- **What is needed**:
Produce a copy of every line in the records that holds the string "height".
>>>>
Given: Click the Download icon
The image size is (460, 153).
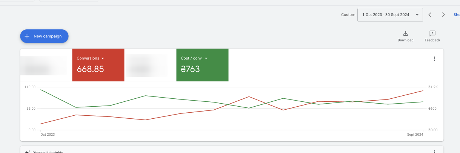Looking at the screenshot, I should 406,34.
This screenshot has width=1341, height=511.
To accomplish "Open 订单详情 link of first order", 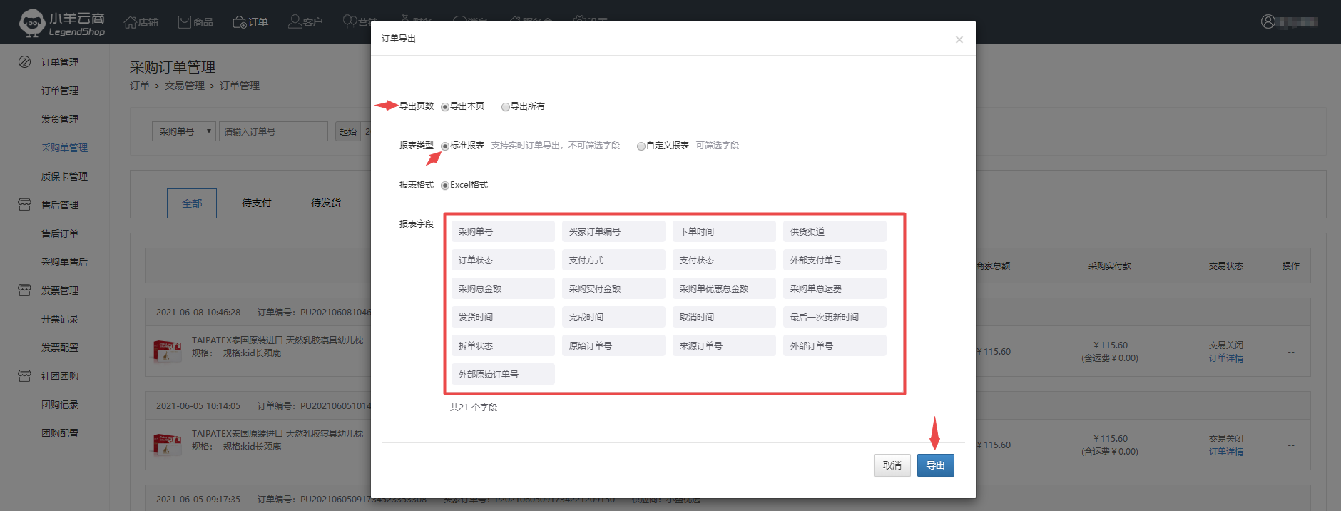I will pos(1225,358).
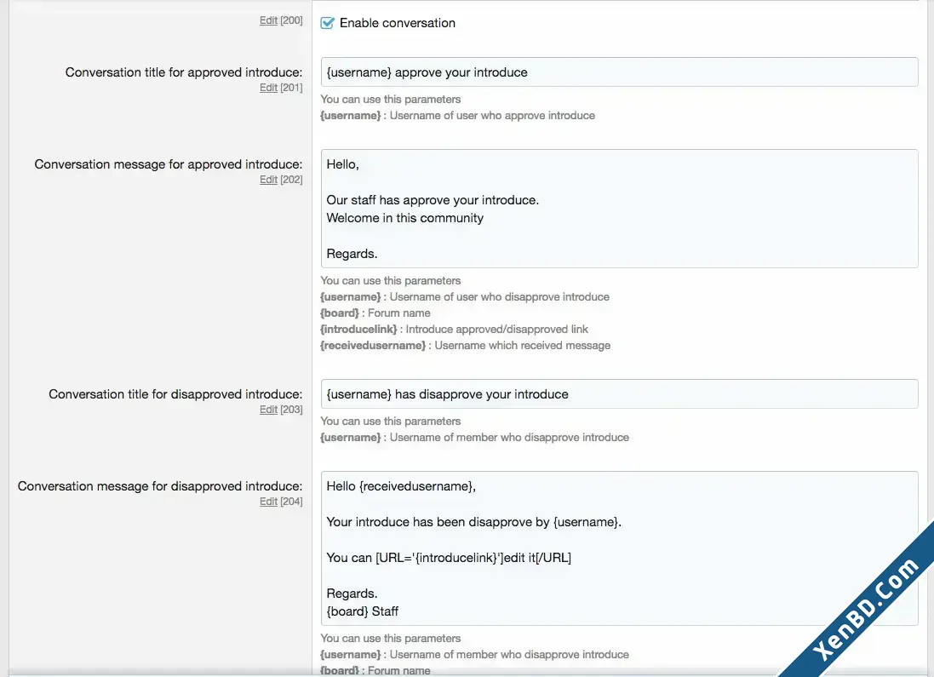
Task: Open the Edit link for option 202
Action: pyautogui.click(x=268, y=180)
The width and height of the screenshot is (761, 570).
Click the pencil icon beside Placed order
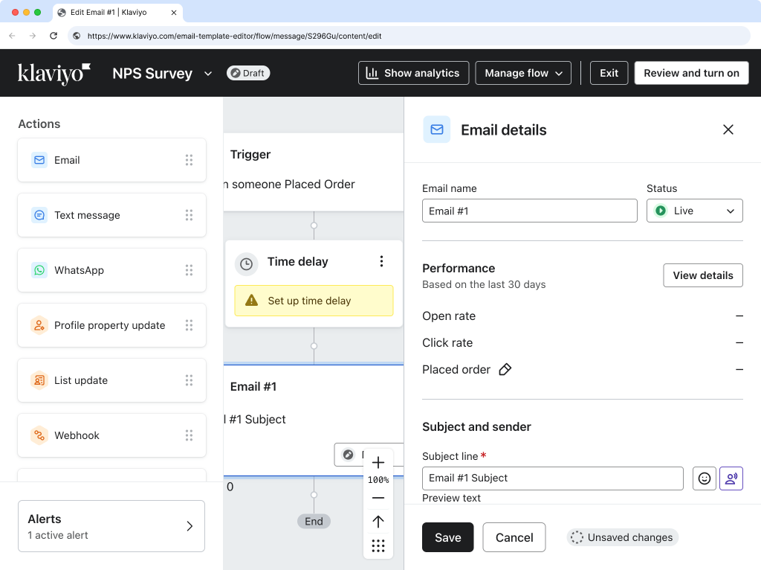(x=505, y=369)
<<<<
- **Solution to this task**:
This screenshot has width=1341, height=511.
The width and height of the screenshot is (761, 570).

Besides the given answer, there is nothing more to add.